Belden first saw him use on their second date. They spent a perfect Sunday together, but that night Baltzley said he needed to get high, and, being naive about cocaine's effects, she didn't protest. In hindsight, she said, it was a mistake.
The first sign of trouble came in late April. Baltzley, between apartments and staying at the Essex Inn, left work one night and started doing lines in his hotel room. It was a few days until anyone reached him, and by then, Baltzley was in cocaine's full grip.
His kitchen staff found him shaking, sweating, vomiting, suffering from chest pains. Belden walked into his room and found empty wine bottles, cigarette butts and drug bags strewn about. She was massaging out fist-size bumps of lactic acid built up on Baltzley's back.
Lamb entered and saw shame in Baltzley's eyes. They read, "I let you down." Lamb was more concerned than angry -- by that time the two had become friends first and colleagues second. Still, Lamb had a lot of investors' money riding on Tribute. He made Baltzley sign an agreement saying he'd find help.
But it happened again in mid-May. He called Belden: "I'm doing drugs tonight. You don't want to be around me."
The next five days were a blur for him. Baltzley simply vanished. Lamb said he left 20 messages for him and called around to all the hospitals. Thursday, Friday, Saturday, Sunday, Monday -- nothing.
Tuesday morning, May 17, Lamb got a text from Baltzley. It read: "We have to talk."
THE CAB METER STOPS AT $23. Baltzley arrives at the Gateway Foundation Alcohol & Drug Treatment center at 9:01 a.m. One week has passed since he and Tribute agreed to end their relationship. He and Lamb remain amicable. (On May 18, Tribute announced Lawrence Letrero, who worked under Baltzley, as its new chef.)
Baltzley says he doesn't know which is more frightening: the next 30 days, or the first day he re-enters the world. He doesn't know if people will ever take him seriously again. But he says he's sorry for the people he has let down.
Said Belden: "Seeing him do drugs has changed my opinion of what a drug addict is. Brandon does this alone on a Sunday night. Yes, he decides to take the first hit ... but once he does that, he loses all control over it. I feel like he's trapped in a body that's convincing him that he needs it."

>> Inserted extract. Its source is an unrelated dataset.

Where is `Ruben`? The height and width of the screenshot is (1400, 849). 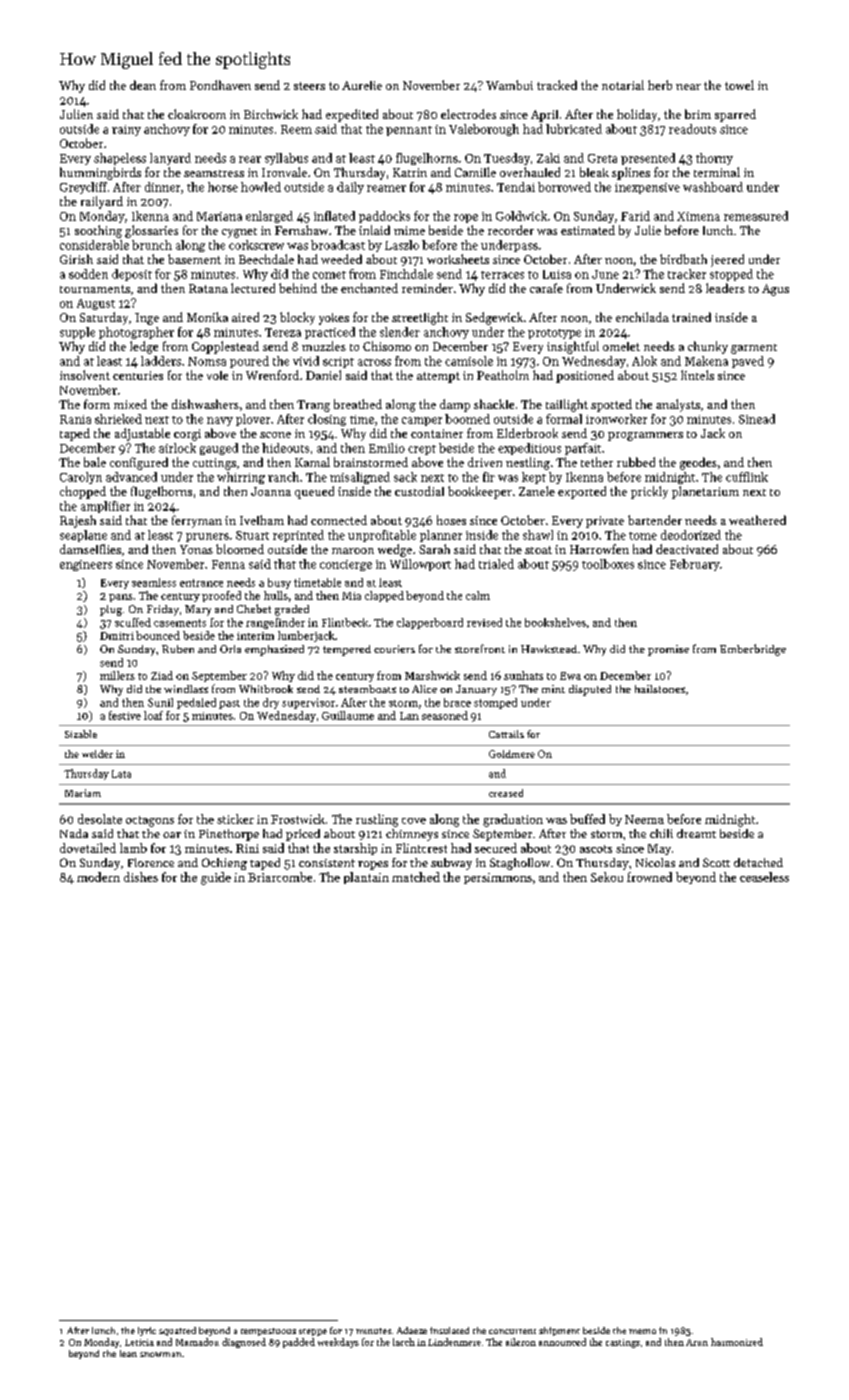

A patient stares out the window, as if sizing him up. Then, he waves a friendly wave. Baltzley lights up one last cigarette.
"I don't want to be here for the next month, but I have to if I want to ... if I want to be hirable. If I want the opportunity again for someone to put their trust in me."
He takes one final puff and extinguishes the cigarette. He rubs the back of Belden's neck with his hand. She drapes her arm across his back. Brandon Baltzley walks inside.